Cambrian is Using a New Drug Discovery Model to Solve the Science of Aging

James Peyer knows the venture capital (VC) model for building new biotech companies well. As the Founder and Managing Partner at Apollo Ventures, the first global longevity-focused VC firm, Peyer provided the seed funding and served in executive roles in three different companies created by the VC. But he also knew that this model for drug discovery had its limitations and was not particularly suited for the area of science that most interests him—the biology of aging.

Most VC investment cycles want a return within six or seven years, but he wanted to build drugs that don’t just treat diseases that plague us today, but could actually prevent us from getting disease and keep people healthier longer. That kind of long-term vision needed a new kind of investment model. So, Peyer co-founded Cambrian BioPharma as a distributed drug discovery company or a DisCo for short. Instead of investing in individual entrepreneurs, it is built to constantly examine multiple targets at a time.

PM360 spoke with Peyer about why he believes the DisCo model is better, the importance of finding treatments for the biology of aging, and the next generation of drug blockbusters that can emerge within 10 years.

James Peyer, Chief Executive Officer and Co-Founder, Cambrian BioPharma

PM360: As a DisCo, Cambrian is essentially a fund/incubator for new companies or just interesting science. Why did you decide upon this model?

James Peyer: While the “VC backing individual entrepreneurs” type of model works—and it can grow a lot of really interesting companies—there are also a lot of limitations.
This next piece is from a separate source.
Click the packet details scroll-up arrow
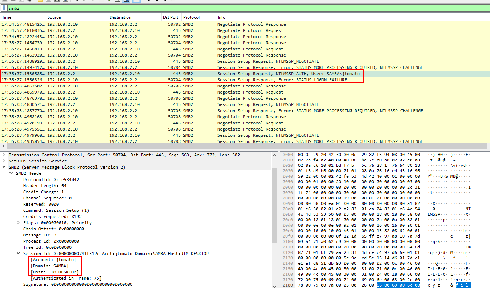click(275, 155)
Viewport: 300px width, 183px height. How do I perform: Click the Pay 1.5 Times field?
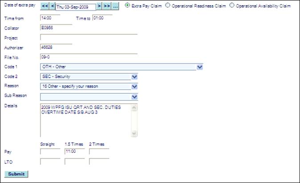[74, 151]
One of the big ones is when you’re pursuing a scientific hypothesis, such as developing a drug around a new aspect of biology, you have to be able to come at that program with the willingness to pull back if the hypothesis doesn’t turn out to be true. You want to be able to shut down an ineffective program and instead focus resources in another area. But in order to do that in pharmaceutical drug development, you have to achieve a certain level of scale.

So instead, I wanted to move into a model where we could create not one or two but 10, 20, 30 different drug development programs underneath a single umbrella and create an engine of constantly working with scientists to come up with new ideas that could become drugs and then selecting and nurturing the ones with the most promise. I think this bigger scale approach is actually starting to take over the early-stage VC ecosystem, since it allows companies to get some risk mitigation and diversification in their drug development pipelines.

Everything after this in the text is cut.